◆ Extract
Comment by cheema33

Comment by cheema33 2 days ago

14 replies

This is how you do things if you are new to this game.

Get two other, different, LLMs to thoroughly review the code. If you don’t have an automated way to do all of this, you will struggle and eventually put yourself out of a job.

If you do use this approach, you will get code that is better than what most software devs put out. And that gives you a good base to work with if you need to add polish to it.

overgard a day ago

I actually have used other LLMs to review the code, in the past (not today, but in the past). It's fine, but it doesn't tend to catch things like "this technically works but it's loading a footgun." For example, the redux test I was mentioning in my original post, the tests were reusing a single global store variable. It technically worked, the tests ran, and since these were the first tests I introduced in the code base there weren't any issues even though this made the tests non deterministic... but, it was a pattern that was easily going to break down the line.

To me, the solution isn't "more AI", it's "how do I use AI in a way that doesn't screw me over a few weeks/months down the line", and for me that's by making sure I understand the code it generated and trim out the things that are bad/excessive. If it's generating things I don't understand, then I need to understand them, because I have to debug it at some point.

Also, in this case it was just some unit tests, so who cares, but if this was a service that was publicly exposed on the web? I would definitely want to make sure I had a human in the loop for anything security related, and I would ABSOLUTELY want to make sure I understood it if it were handling user data.

  • cstejerean a day ago

    how long ago was this past? A review with latest models should absolutely catch the issue you describe, in my experience.

    • t_mahmood a day ago

      Ah, "It's work on my computer" edition of LLM.

    • overgard 16 hours ago

      December. Previous job had cursor and copilot automatically reviewing PRs.

timcobb a day ago

> you will struggle and eventually put yourself out of a job.

We can have a discussion without the stakes being so high.

summerlight a day ago

The quality of generated code does not matter. The problem is when it breaks 2 AM and you're burning thousands of dollars every minutes. You don't own the code that you don't understand, but unfortunately that does not mean you don't own the responsibility as well. Good luck on writing the postmortem, your boss will have lots of question for you.

  • icedchai 19 hours ago

    Frequently the boss is encouraging use of AI for efficiency without understanding the implications.

    And we'll just have the AI write the postmortem, so no big deal there. ;)

  • charcircuit a day ago

    AI can help you understand code faster than without AI. It allows me to investigate problems that I have little context in and be able to write fixes effectively.

◆ What you are asked to do
Could you extend the forum thread about reviewing AI-generated code, picking up right after its last reply?

◆ Supplied data
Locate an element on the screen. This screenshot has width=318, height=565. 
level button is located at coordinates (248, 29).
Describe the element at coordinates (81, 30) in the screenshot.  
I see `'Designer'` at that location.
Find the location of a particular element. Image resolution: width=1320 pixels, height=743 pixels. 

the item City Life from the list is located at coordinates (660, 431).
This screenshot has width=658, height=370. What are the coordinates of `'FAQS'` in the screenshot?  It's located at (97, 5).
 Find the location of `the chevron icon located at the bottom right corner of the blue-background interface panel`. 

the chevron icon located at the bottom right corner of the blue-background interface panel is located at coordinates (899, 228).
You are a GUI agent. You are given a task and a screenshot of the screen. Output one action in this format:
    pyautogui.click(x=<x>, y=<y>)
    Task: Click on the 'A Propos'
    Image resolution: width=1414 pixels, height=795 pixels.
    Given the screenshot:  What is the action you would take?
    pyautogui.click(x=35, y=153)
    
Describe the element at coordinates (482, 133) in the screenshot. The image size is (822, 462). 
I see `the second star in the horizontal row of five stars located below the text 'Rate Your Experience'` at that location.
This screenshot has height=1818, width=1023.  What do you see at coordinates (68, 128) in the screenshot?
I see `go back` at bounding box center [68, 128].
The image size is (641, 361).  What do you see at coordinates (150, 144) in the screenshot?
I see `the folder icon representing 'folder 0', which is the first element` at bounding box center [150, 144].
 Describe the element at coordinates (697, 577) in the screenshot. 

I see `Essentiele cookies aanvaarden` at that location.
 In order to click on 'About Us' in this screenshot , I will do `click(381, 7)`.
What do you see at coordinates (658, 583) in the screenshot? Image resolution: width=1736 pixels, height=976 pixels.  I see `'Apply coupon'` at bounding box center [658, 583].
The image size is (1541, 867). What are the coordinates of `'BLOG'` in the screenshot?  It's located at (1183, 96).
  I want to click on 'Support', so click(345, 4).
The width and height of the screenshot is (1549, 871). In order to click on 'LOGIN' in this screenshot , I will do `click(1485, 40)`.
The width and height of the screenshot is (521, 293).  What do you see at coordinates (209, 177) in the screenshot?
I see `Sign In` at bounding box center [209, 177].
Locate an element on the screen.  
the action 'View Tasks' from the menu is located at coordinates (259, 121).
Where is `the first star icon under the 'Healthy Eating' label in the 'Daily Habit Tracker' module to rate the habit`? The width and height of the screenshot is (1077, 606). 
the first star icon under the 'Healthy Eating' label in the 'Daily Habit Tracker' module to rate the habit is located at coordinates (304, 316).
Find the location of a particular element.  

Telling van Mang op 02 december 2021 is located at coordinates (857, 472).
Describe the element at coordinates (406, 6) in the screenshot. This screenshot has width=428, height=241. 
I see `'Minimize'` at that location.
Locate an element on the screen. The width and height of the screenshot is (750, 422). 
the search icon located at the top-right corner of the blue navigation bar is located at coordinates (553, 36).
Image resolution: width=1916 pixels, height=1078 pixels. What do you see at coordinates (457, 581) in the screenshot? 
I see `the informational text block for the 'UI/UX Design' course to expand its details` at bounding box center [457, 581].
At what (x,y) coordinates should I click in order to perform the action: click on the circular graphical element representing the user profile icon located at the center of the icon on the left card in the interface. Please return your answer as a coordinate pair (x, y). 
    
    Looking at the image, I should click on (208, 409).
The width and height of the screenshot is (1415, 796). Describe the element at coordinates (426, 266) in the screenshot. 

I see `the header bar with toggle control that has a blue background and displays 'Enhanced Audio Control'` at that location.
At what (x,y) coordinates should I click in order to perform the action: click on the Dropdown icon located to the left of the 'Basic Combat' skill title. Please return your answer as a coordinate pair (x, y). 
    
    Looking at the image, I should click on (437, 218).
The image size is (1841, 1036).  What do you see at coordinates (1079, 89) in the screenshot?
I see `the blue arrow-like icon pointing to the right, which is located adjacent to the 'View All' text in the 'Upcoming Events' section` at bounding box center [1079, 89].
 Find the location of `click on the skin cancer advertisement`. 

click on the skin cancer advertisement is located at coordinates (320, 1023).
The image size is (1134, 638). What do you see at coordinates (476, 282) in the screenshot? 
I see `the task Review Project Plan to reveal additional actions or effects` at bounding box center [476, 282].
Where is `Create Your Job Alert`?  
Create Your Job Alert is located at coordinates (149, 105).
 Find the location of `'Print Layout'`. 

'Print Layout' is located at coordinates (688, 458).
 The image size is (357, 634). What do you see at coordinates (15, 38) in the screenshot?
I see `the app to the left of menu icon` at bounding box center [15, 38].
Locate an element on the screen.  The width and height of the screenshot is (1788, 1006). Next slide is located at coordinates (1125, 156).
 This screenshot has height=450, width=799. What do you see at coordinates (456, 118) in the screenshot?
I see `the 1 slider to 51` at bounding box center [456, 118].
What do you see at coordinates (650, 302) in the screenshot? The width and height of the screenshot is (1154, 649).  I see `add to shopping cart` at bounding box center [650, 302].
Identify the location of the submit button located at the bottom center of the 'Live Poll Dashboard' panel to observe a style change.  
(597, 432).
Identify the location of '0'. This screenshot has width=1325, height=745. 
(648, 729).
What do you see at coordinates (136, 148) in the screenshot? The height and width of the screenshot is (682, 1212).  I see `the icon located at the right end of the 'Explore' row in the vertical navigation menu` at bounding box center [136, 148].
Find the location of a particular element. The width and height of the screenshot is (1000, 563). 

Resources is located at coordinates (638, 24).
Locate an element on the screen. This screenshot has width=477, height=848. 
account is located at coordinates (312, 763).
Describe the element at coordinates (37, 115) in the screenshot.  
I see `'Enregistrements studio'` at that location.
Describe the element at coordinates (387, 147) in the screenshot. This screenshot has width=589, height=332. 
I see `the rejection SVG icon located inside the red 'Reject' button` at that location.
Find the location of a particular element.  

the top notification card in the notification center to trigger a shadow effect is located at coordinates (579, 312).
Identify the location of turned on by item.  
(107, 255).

◆ Exercise response
lelanthran a day ago

> If you do use this approach, you will get code that is better than what most software devs put out. And that gives you a good base to work with if you need to add polish to it.

If you do use this approach, you'll find that it will descend into a recursive madness. Due to the way these models are trained, they are never going to look at the output of two other models and go "Yeah, this is fine as it is; don't change a thing".

Before you know it you're going to have change amplification, where a tiny change by one model triggers other models (or even itself) to make other changes, which triggers further changes, etc ad nauseum.

The easy part is getting the models to spit out working code. The hard part is getting it to stop.

3kkdd a day ago

Im sick and tired of these empty posts.

SHOW AN EXAMPLE OF YOU ACTUALLY DOING WHAT YOU SAY!

  • alt187 a day ago

    There's no example because OP has never done this, and never will. People lie on the internet.

    • timcobb a day ago

      I've never done this because i haven't felt compelled to do this because I want to review my own code but I imagine this works okay and isn't hard to set up by asking Claude to set this up for you...

    • senordevnyc 12 hours ago

      What? People do this all the time. Sometimes manually by invoking another agent with a different model and asking it to review the changes against the original spec. I just setup some reviewer / verifier sub agents in Cursor that I can invoke with a slash command. I use Opus 4.5 as my daily driver, but I have reviewer subagents running Gemini 3 Pro and GPT-5.2-codex and they each review the plan as well, and then the final implementation against the plan. Both sometimes identify issues, and Opus then integrates that feedback.

      It’s not perfect so I still review the code myself, but it helps decrease the number of defects I have to then have the AI correct.

  • Foreignborn a day ago

    these two posts (the parent and then the OP) seem equally empty?

    by level of compute spend, it might look like:

    - ask an LLM in the same query/thread to write code AND tests (not good)

    - ask the LLM in different threads (meh)

    - ask the LLM in a separate thread to critique said tests (too brittle, testing guidelines, testing implementation and not out behavior, etc). fix those. (decent)

    - ask the LLM to spawn multiple agents to review the code and tests. Fix those. Spawn agents to critique again. Fix again.

    - Do the same as above, but spawn agents from different families (so Claude calls Gemini and Codex).

    —-

    these are usually set up as /slash commands like /tests or /review so you aren’t doing this manually. since this can take some time, people might work on multiple features at once.